DOVER — Lawmakers opted not to slash funding for grant-in-aid programs Tuesday after negotiations for an infrastructure deal faltered on the final night of the Legislature.
By a unanimous vote, budget writers restored about $2 million to fire companies, senior centers, veterans organizations and other nonprofits receiving state funding for general services.
An early afternoon meeting lasted just half an hour and did not end in a vote to allocate funds for grant-in-aid.
Lawmakers said they did not know how much money was available, a result of ongoing talks between the two parties regarding a bill that would adjust the state’s General Fund.
The Joint Finance Committee returned about five hours later after closed-door meetings and voted unanimously to fully fund grant-in-aid at $45.4 million, the same level as last year.
A 5 percent cut to all programs, which would total about $2 million, had been proposed by JFC members.
Grant-in-aid recipients had objected to the change.
“It will be devastating for the Modern Maturity Center,” Carolyn Fredricks, president and CEO of the center, said Monday.
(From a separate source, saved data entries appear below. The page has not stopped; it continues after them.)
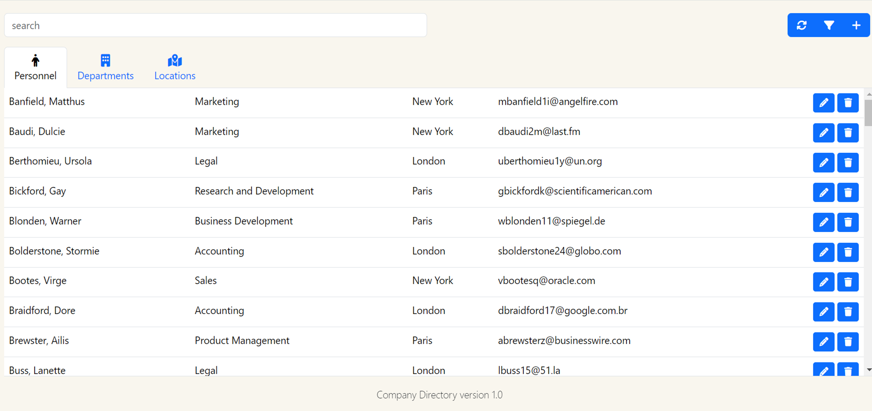Screen dimensions: 872x411
Task: Delete Braidford, Dore with trash button
Action: click(848, 312)
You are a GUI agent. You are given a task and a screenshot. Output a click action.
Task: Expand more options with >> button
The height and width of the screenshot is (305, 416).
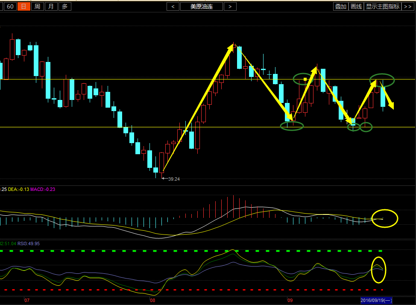pos(408,6)
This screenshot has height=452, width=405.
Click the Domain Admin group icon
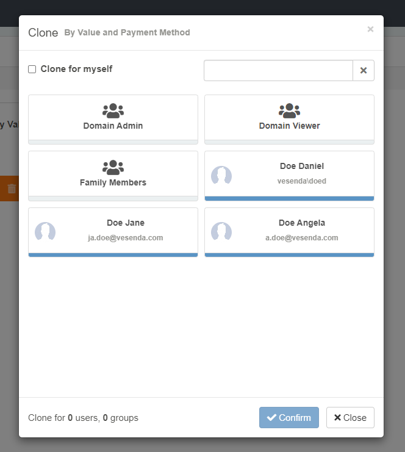[113, 110]
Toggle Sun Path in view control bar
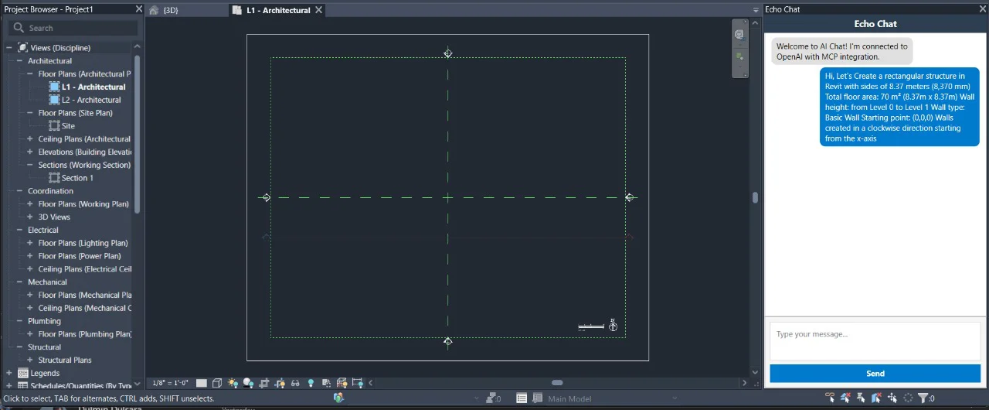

By dipping into one-time settlement money, JFC avoided cuts for the fiscal year beginning today, although the nature of that funding means legislators will have to work again to prevent a shortfall next year.
“That will not show next year unless we get an ongoing revenue stream to support it,” JFC co-chairwoman Rep. Melanie George Smith, D-Bear, said after the meeting.
The decision marked the second time in the day JFC walked back a controversial decision, after the committee overturned its vote last week shifting more of the realty transfer tax from the cities and counties to the state.
That vote had been criticized by officials from municipalities, who said it would have a tremendous negative impact on their budgets.
Rep. George Smith objected to reports the committee had been determined to make the cut to balance the budget.
“We made that decision very thoughtfully based on the fact that the senior centers, all the nonprofits that were getting the money, that if we had the money in the 36 million and
needed to use it this year to support those seniors and all, we wanted to be able to do that,” she said.
As of 11 p.m. the grant-in-aid bill had not been formally filed, one of many key things left up in the air for what was expected to be a very long night.